# whiteline b13 control arm brace install



## Nismodriver (Apr 30, 2002)

The front ES bushings can be used, they fit the control arm, you just have to take a little time w/ a bench grinder and shape them. It took about 20 mins for me to do both sides. The front bushing pops right in. As far as the control arm brace, I have an answer for that to. If you are using a Pulsar sway bar, you'll have to use a little larger spacer than whiteline supplies with the kit

Seen here:









The pulsar swaybar has a larger outter diameter and will cause a sever binding problem. Here you can see where I had to flatten my 3" downpipe and where it rubs my whiteline swaybar:










Here you can see the front and rear mount and my ES bushings, sorry for the dirt and grime:

















The brace clears the cross member and my 3" downpipe:









Heres an overall shot and ground clearance shot:


















John


----------



## astreamk1 (Apr 16, 2004)

can you just clairy for me on the control arm bushings, you had to grind the B12's mounts, or the bushings themselves ? and that Whitline control arm brace, it basically bolts right up to the B12 chassis then ? I am using Pulsar sway bars, and haven't done my exhaust yet, so I may be able to get around that one. Any idea where the best place to get the brace from is ?


----------



## Nismodriver (Apr 30, 2002)

astreamk1 said:


> can you just clairy for me on the control arm bushings, you had to grind the B12's mounts, or the bushings themselves ? and that Whitline control arm brace, it basically bolts right up to the B12 chassis then ? I am using Pulsar sway bars, and haven't done my exhaust yet, so I may be able to get around that one.
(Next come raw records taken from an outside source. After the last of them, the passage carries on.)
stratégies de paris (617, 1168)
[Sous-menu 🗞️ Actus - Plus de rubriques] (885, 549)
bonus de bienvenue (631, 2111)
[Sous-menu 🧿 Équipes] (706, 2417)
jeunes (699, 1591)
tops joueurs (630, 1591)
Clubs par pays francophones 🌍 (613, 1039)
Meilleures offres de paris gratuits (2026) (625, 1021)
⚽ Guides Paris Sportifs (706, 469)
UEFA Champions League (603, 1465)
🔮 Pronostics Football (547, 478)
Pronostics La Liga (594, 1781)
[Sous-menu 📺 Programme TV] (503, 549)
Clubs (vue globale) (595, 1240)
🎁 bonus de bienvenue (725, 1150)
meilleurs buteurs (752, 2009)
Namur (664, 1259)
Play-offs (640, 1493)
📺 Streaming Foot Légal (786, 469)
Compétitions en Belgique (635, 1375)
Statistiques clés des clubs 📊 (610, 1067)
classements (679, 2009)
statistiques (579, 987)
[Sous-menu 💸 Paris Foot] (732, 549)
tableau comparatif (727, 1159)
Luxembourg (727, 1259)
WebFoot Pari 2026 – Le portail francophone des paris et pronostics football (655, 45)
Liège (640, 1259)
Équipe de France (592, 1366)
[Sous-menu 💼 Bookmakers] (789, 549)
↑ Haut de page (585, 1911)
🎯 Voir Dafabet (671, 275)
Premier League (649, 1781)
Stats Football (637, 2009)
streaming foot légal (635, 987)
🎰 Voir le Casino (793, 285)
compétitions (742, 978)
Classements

Any idea where the best place to get the brace from is ?


I just had to grind the bushings a bit. The brace is currently on groupbuy over at www.sr20forum.com for $150 shipped. It bolts directly to the b12. The Pulsar (hollow) swaybar actually has a larger outer diameter than the Whiteline (solid) swaybar. I'm not sure if its going to be an issue because they are shaped a little different though. I just used my jack to close the 1/4" gap up and made up the bolt. If that doesn't work, just use a larger spacer. Good luck!

John


----------



## astreamk1 (Apr 16, 2004)

Nismodriver said:


> I just had to grind the bushings a bit. The brace is currently on groupbuy over at www.sr20forum.com for $150 shipped. It bolts directly to the b12. The Pulsar (hollow) swaybar actually has a larger outer diameter than the Whiteline (solid) swaybar. I'm not sure if its going to be an issue because they are shaped a little different though. I just used my jack to close the 1/4" gap up and made up the bolt. If that doesn't work, just use a larger spacer. Good luck!
> 
> John


Thanks for the shared knowledge. I was going to make my own brace, I thought a B13 brace would work, but didn't have any means to test one. That is a kick ass price for your brace, esp. being a 4 point brace. I have been looking in to the 3 point ones for the B13 and they are going for like $175. 

I have everything else installed on my car except a control arm brace and it seems like it would be a worthwhile investment. It looks like it has to make a world of difference on that car. :thumbup:


----------



## SuperStock (Dec 31, 2003)

astreamk1 said:


> ...[the control arm brace] looks like it has to make a world of difference on that car. :thumbup:


ya have u noticed anything different with this brace?


----------



## Nismodriver (Apr 30, 2002)

SuperStock said:


> ya have u noticed anything different with this brace?


Go get you one! This thing is great. It really stiffened the front end and totally elimnated wheel hop for me. Good stuff!

John


----------



## SuperStock (Dec 31, 2003)

done


----------



## astreamk1 (Apr 16, 2004)

*Whiteline control arm brace*

I tried to get in on this deal with no luck over on the SR20 forum. PM'd with no reply. Contacted Whiteline directly and they'll gladly ship you one for about US$200 . I am just going to order mine directly from them.


----------